Tread Lightly - About the Authors
The following authors read pieces of their work at the public reading on June 1st, 2014.
Dusty-Anne Rhodes, an American living in permanent foreign exile, works between Berlin and Singapore. Her first book -- Hard – published in the spring of 2013 by Pure Slush, contains 29 non-fiction vignettes, "tiny truths" based on her close look at the people around her and their foibles - nor does she spare herself from this scrutiny. See more of her work here: http://apt-words.de/ including the radio play "Women Without Children" under Fiction and Plays.
Chuck McDaniel's new series, The Caleb Ride Chronicles, will be starting with the first book this July. A special take on a Texas Ranger will be delivered to you by this author who is in his element on stage. Over the past thirty years Chuck has taught everything from English and Drama to History and Psychology in San Antonio, Berlin, and Amman. A native Texan, his accent is authentic but his beer of choice is German.
Araxi Utidjian was born to British parents in Iraq and raised in the West Indies and the United States. From age 14 onwards she has lived in London, more or less, with many attempts at other cities. Berlin is her latest experiment. She is a writer, an actress, a teacher and a storyteller. Her stories. at this juncture, are sometimes shocking, always warm, and (whenever possible) humorous autobiographical tales.
Peter Auf der Heyde, like his favorite author Jack London, writes a lot of crap to be able to afford to write the things he wants to write. He draws inspiration from 30 plus years spent in Africa and his travels as a sports journalist. Struggling to find the right genre, he nevertheless fights not to be placed in a box.
Noreen Flynn, born into an Irish Catholic family in London, attended the obligatory Catholic schools and later studied photography at Guildford School of Art (much to the disappointment of her parents). On a visit to West Berlin as a student, she was overwhelmed by what she saw that could be photographed and decided to move here to try her luck as a freelance photographer.
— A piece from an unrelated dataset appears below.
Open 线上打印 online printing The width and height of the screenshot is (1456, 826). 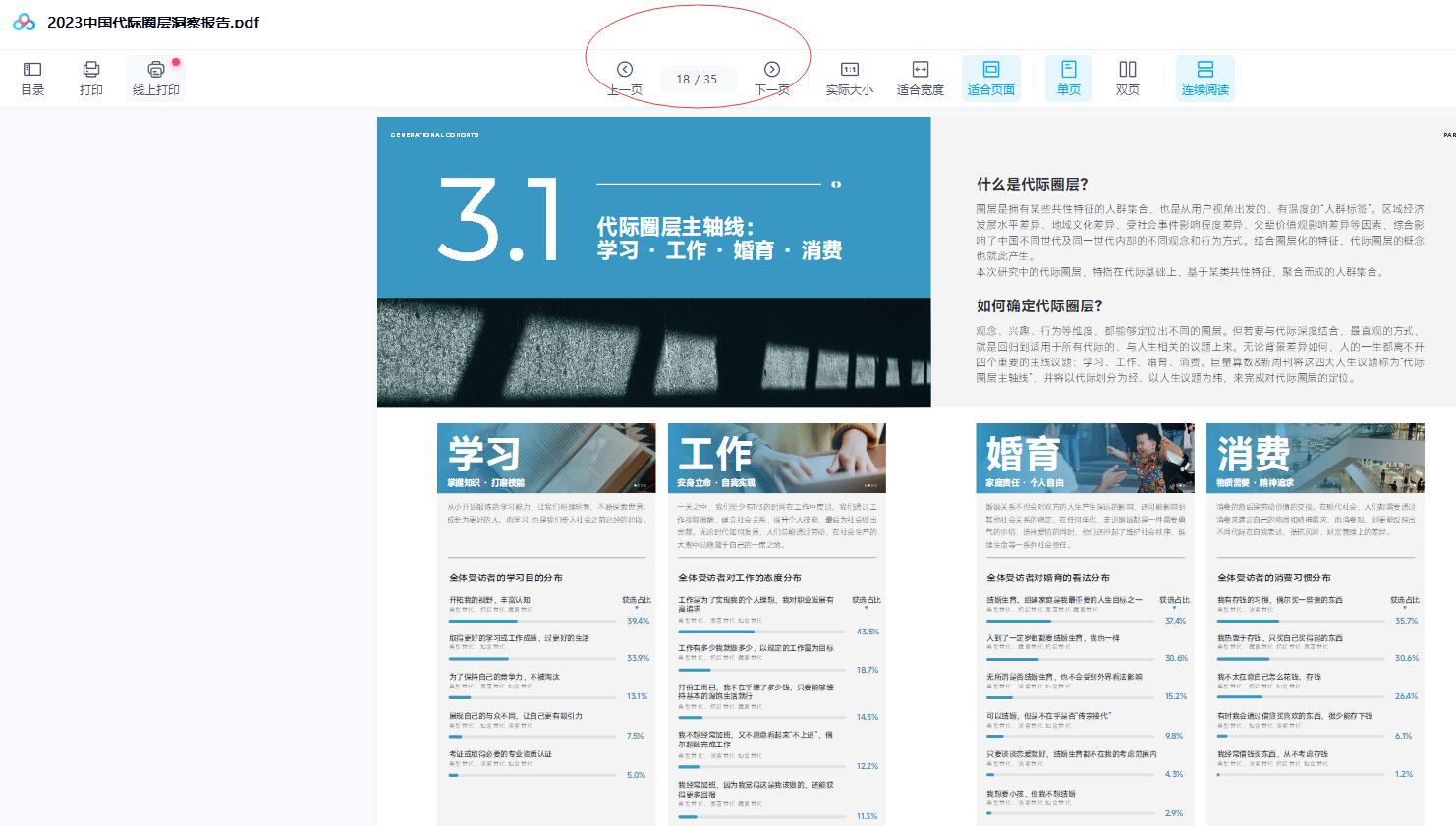click(x=154, y=77)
As a writer, she finds that a pen may run dry but the heart may never cease to bleed.
Andrew Fentem is from the North West of England and has lived in Germany since 2002. Two years after his arrival he decided to move to Berlin to find out if Berliners really were as bad as those in other parts of Germany told him. Pleasantly surprised at what he found, he decided to stay and write about it.
Annie Brandt flicks her pen deep into the world's cultural clutter, sometimes drawing up aliens, sometimes just good ole Americans. An alien herself, living in Berlin, she feels like a fish in something that resembles water, but with different fish in it than the usual comfortable scoundrels (she means flounders) she grew up with.
Matt Vunush never finished his degree in English and French literature. He has published mostly non-fiction related to the impact of manual labor.